L’expression de « communisme municipal » apparaît dans les intitulés de plusieurs contributions aux deux journées d’études. 
Que recouvre exactement cette expression aujourd’hui  ? Comment fonctionne 
un « communisme municipal »  ?

Emmanuel Bellanger.

Le « communisme municipal » est une expression récente. L’appareil politique a toujours manifesté une certaine défiance à l’égard de ses élus. Dans la pratique, le communisme municipal s’apparente à un réformisme inavoué confronté à des contradictions entre les compromis que supposent la gestion des territoires, la ligne officielle et l’engagement militant.

Julian Mischi.

Par rapport aux périodes passées, les réseaux municipaux du PCF d’aujourd’hui sont relativement autonomes et déconnectés de l’appareil militant. Les élus locaux se voient de plus en plus comme des gestionnaires au service de la population, ils rendent moins de compte au Parti proprement dit. Autre évolution fondamentale  : les élus communistes sont de moins en moins issus des milieux populaires. Plus que leur origine sociale, ce qui prime dans leur trajectoire vers les postes électifs, ce sont les compétences techniques qu’ils ont acquises par leur formation scolaire ou leur emploi dans les collectivités locales. Le rôle de la formation militante tend à devenir secondaire.

Quelle place occupe dans vos démarches
la réflexion sur les politiques concrètes menées par les municipalités communistes  ?
Ces politiques ne sont-elles pas le principal facteur explicatif du relativement bon maintien des communistes au niveau local  ?

Emmanuel Bellanger.

Ces journées confirmeront ou infirmeront, peut-être, la spécificité de l’action publique locale communiste dans le domaine du logement, des politiques sociales, culturelles, de la gestion du personnel communal, dans le choix de ses maires. Ces « facteurs explicatifs » ont également pu se retourner contre les municipalités communistes.

Julian Mischi.

On peut aussi estimer que le maintien relatif des réseaux communistes locaux s’effectue dans des conditions qui remettent en question ce qui a fait la singularité du PCF sur la scène politique française des années 1920 aux années 1970  : la soumission des élus aux cadres militants. Comme pour la plupart des autres partis (le PS par exemple), les élus jouent désormais un rôle de plus en plus important dans la définition de la stratégie militante et électorale. D’accord pour parler de « maintien » dans certains cas, mais il faut alors se demander ce qui se maintient  : les élus ou les militants, les scores électoraux ou un discours communiste identifiable  ?

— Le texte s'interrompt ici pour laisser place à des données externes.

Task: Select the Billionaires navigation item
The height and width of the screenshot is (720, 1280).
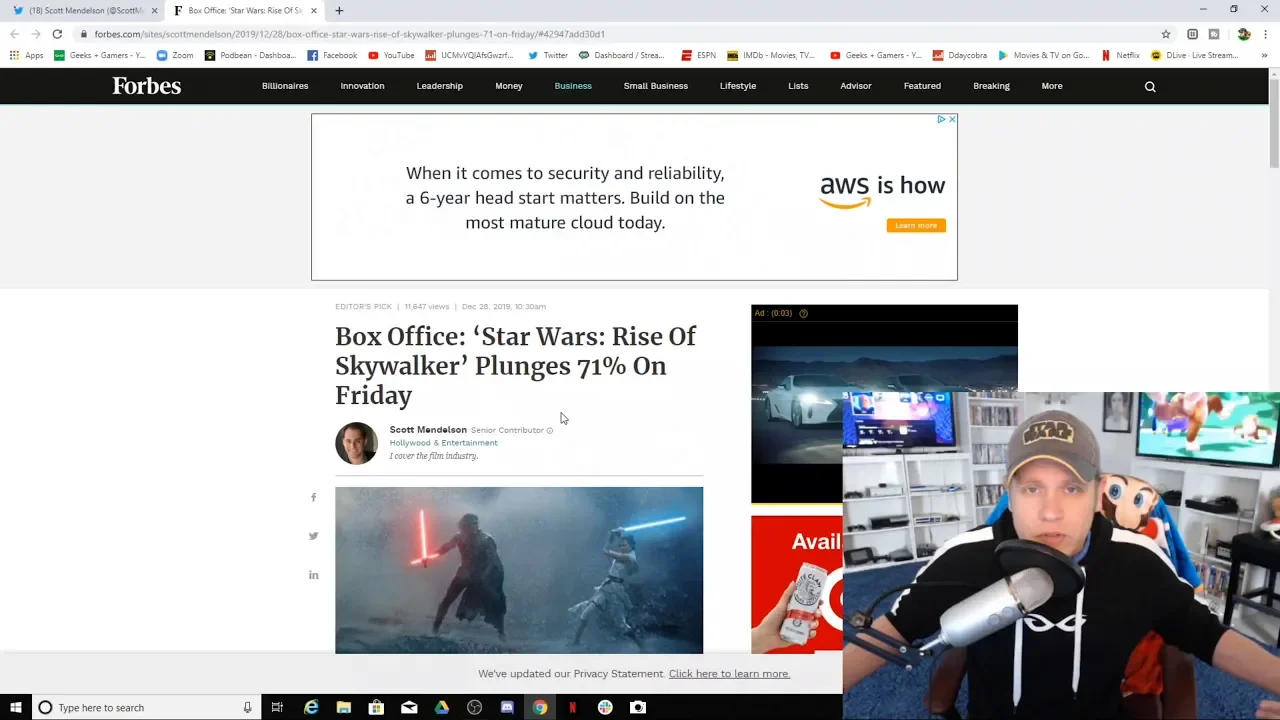Action: (x=285, y=86)
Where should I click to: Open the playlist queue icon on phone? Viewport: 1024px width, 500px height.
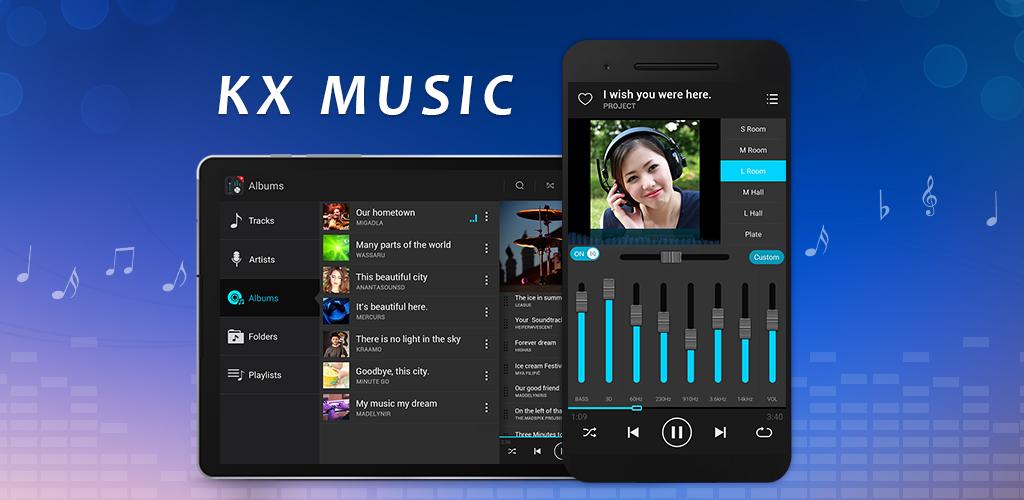pyautogui.click(x=771, y=99)
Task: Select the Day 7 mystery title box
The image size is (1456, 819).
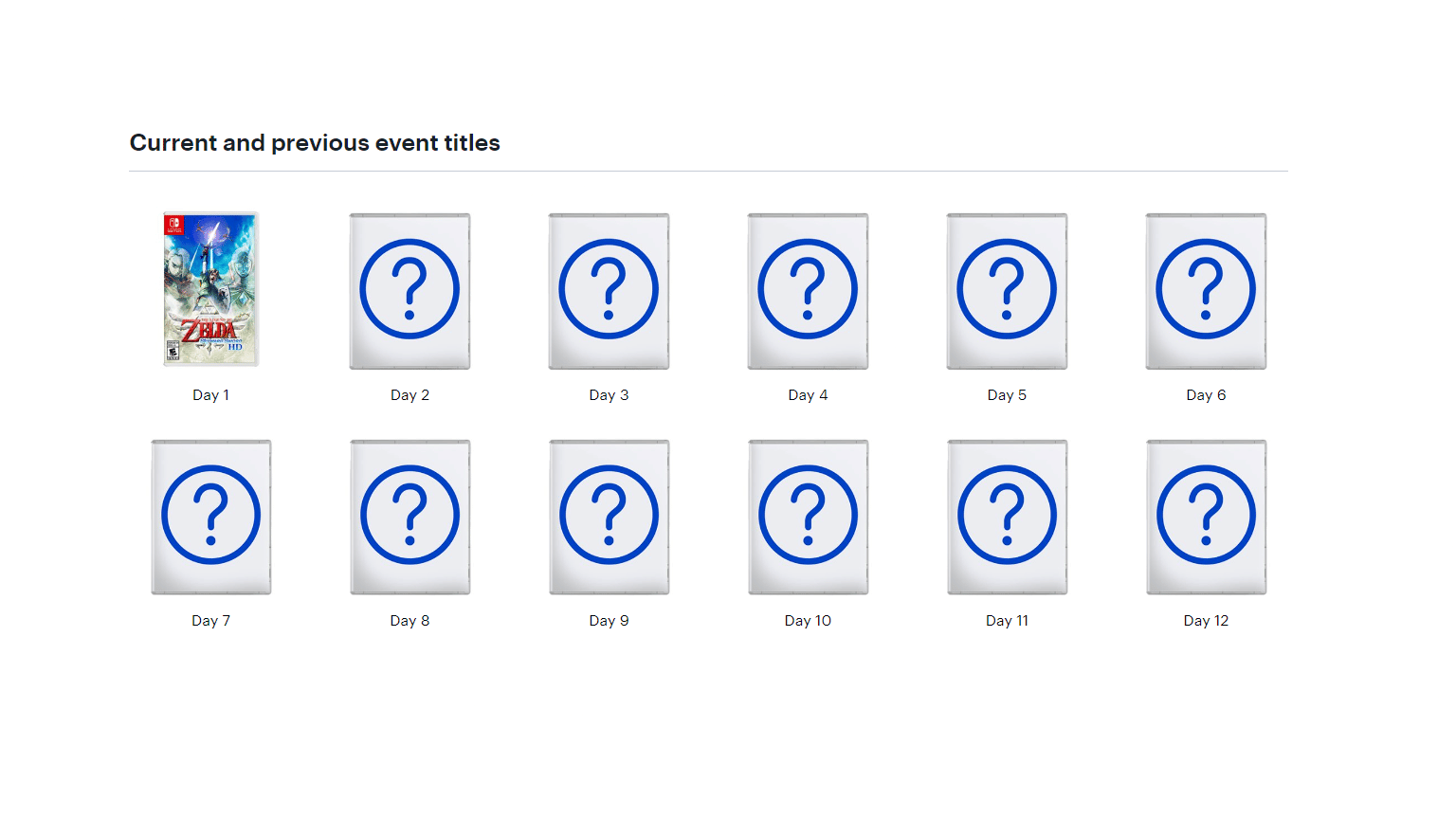Action: pos(210,517)
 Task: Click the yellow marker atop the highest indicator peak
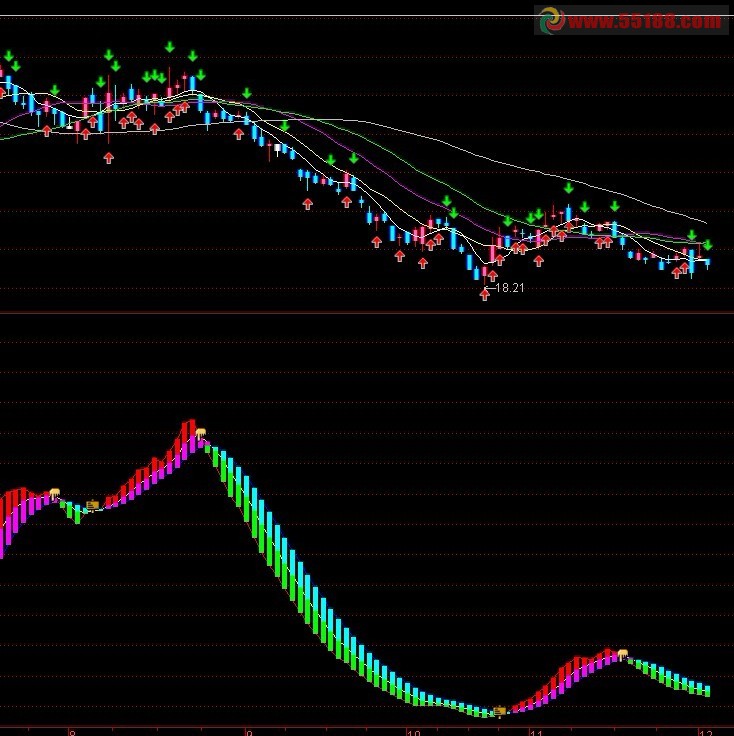tap(201, 432)
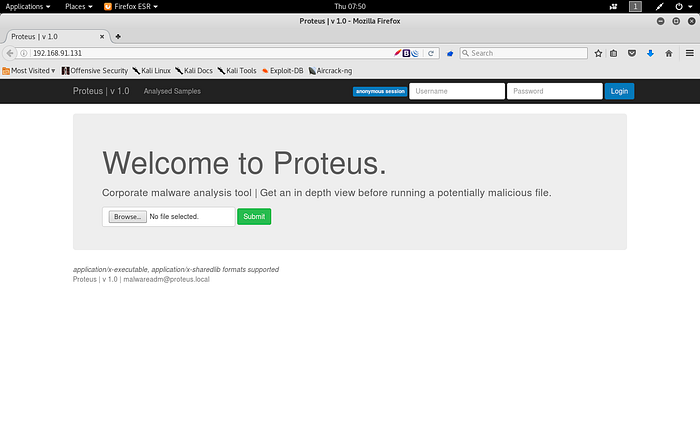Click the blue Login button
This screenshot has width=700, height=438.
click(x=619, y=91)
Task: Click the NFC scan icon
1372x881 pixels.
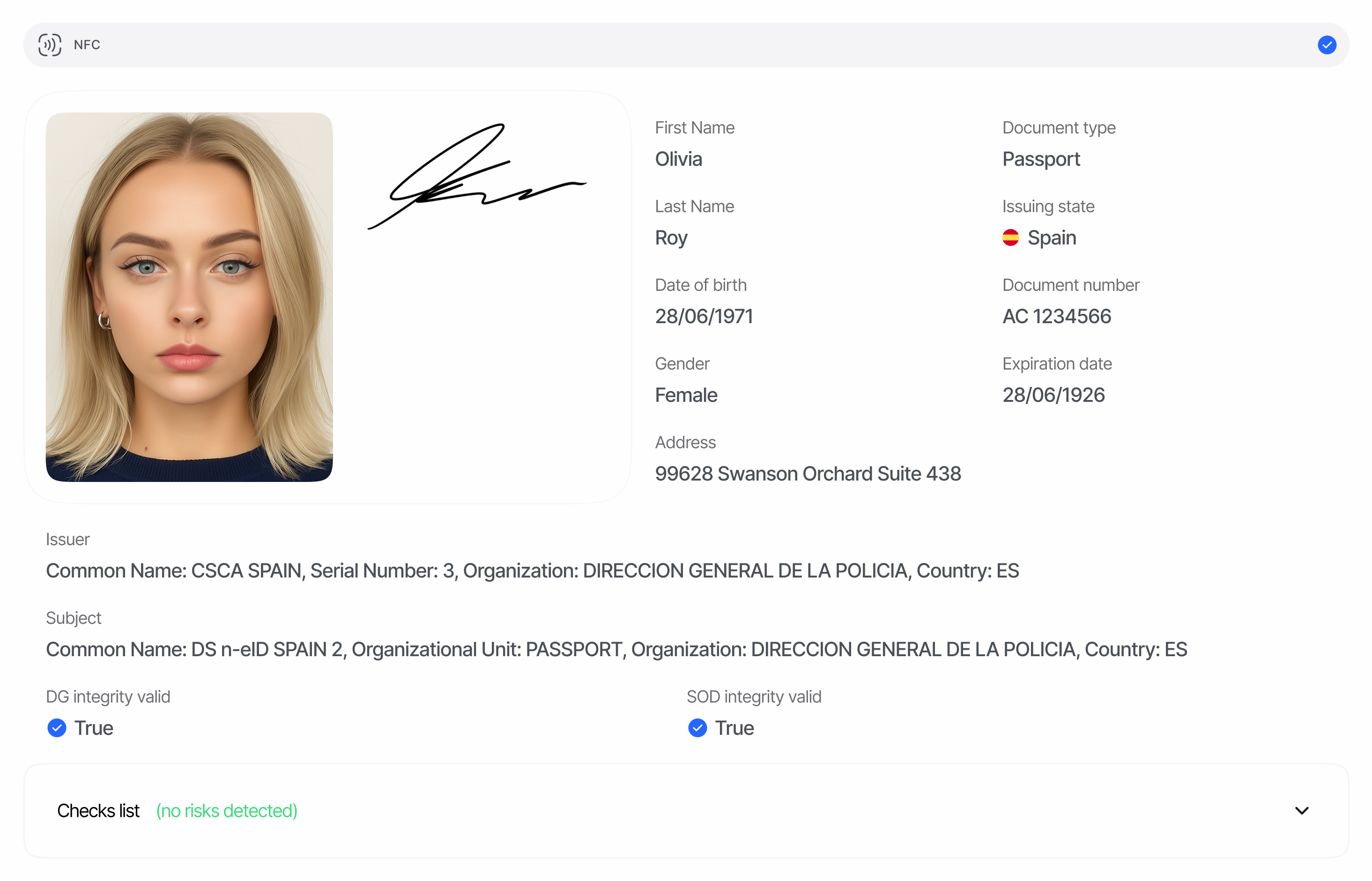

Entretien réalisé par Laurent Etre

(*) Emmanuel Bellanger, chargé de recherche au CNRS 
au Centre d’histoire sociale du XXe siècle 
(CHS-université Paris-I), a codirigé, avec Jacques Girault, 
l’ouvrage Villes de banlieues, personnel communal, 
élus locaux et politiques urbaines (Créaphis 2008).


Julian Mischi, chargé de recherche en sociologie 
à l’Institut national de recherches agronomiques (INRA), est l’auteur de Servir la classe ouvrière. 
Sociabilités militantes au PCF (Presses universitaires 
de Rennes, à paraître en janvier 2010).